Like most reverse engineering tools, objdump can automatically demangle symbols. This is super cool! Remember the patch from the beginning? From it, we know that the source code is written in C++ (the '.cpp' suffix is a good indicator). That means the symbol names are mangled. Before we use objdump on fbreader, let's see how the output looks for a C++ library like 'libstdc++.so': 1. Raw symbol names:
$ objdump --dynamic-syms /lib/x86_64-linux-gnu/libstdc++.so.6 \
  | grep -m 4 '\.text' \
  | sed -r 's/^.*GLIBC[^ ]+ //'

_ZNKSbIwSt11char_traitsIwESaIwEE8capacityEv
_ZNSsC1Ev
_ZNSt7__cxx1112basic_stringIwSt11char_traitsIwESaIwEE10_M_disposeEv
_ZNSt9money_getIcSt19istreambuf_iteratorIcSt11char_traitsIcEEED0Ev
2. Demangled symbol names:
$ objdump --dynamic-syms --demangle /lib/x86_64-linux-gnu/libstdc++.so.6 \
  | grep -m 4 '\.text' \
  | sed -r 's/^.*GLIBC[^ ]+ //'

std::basic_string<wchar_t, std::char_traits<wchar_t>, std::allocator<wchar_t> >::capacity() const
std::basic_string<char, std::char_traits<char>, std::allocator<char> >::basic_string()
std::__cxx11::basic_string<wchar_t, std::char_traits<wchar_t>, std::allocator<wchar_t> >::_M_dispose()
std::money_get<char, std::istreambuf_iterator<char, std::char_traits<char> > >::~money_get()
Excellent!

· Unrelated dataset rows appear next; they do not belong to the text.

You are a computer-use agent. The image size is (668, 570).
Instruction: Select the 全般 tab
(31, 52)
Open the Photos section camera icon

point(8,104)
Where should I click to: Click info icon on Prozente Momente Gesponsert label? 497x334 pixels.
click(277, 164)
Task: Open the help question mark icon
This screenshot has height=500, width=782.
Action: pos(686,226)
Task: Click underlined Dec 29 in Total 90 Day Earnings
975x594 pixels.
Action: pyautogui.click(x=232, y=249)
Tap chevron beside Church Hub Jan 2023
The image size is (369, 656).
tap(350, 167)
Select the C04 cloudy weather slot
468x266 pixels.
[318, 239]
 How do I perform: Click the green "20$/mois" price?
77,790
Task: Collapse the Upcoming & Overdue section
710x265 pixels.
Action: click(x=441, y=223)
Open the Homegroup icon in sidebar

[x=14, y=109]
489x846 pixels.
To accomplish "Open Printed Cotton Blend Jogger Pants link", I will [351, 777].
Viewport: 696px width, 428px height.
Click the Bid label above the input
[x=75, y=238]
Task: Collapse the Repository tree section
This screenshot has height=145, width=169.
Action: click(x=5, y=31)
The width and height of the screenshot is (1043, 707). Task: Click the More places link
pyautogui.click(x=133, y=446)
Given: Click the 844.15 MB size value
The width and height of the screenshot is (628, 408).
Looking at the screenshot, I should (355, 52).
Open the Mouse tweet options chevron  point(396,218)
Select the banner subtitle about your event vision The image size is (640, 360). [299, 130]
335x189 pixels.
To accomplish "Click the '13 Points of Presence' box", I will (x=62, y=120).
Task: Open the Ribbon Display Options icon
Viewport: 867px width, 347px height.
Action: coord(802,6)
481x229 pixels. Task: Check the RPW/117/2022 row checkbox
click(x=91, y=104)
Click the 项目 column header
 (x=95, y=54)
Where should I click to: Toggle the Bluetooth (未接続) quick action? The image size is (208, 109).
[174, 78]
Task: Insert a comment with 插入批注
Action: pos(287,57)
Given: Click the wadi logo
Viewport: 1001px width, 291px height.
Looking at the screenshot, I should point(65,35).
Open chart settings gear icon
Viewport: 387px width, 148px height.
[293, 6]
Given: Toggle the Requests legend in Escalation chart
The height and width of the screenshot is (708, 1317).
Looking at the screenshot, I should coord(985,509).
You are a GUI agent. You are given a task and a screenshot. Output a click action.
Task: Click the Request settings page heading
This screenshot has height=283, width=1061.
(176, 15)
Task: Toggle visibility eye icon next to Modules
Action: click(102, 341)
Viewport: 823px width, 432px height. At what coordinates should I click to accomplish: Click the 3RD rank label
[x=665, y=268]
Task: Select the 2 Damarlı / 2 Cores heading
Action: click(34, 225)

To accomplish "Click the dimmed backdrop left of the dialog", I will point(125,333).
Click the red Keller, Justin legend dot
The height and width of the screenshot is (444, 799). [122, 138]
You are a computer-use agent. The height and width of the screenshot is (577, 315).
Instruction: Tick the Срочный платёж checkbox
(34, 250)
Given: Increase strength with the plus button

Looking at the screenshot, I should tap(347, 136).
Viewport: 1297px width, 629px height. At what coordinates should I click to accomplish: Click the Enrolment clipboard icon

Now we can look for the exact name, which in our case would be 'ZLGtkPaintContext::ZLGtkPaintContext()'. So let's finally find that damn symbol and its code! (NOTE: We could try to encode the name by hand and search for the mangled symbol, but it's hard to do it correctly. For example, the symbol name 'ZLGtkPaintContext::ZLGtkPaintContext()' will probably be encoded by GCC as '_ZN17ZLGtkPaintContextC1Ev', but we don't want to search for it like that, as it can result in a false negative if the name is encoded differently.)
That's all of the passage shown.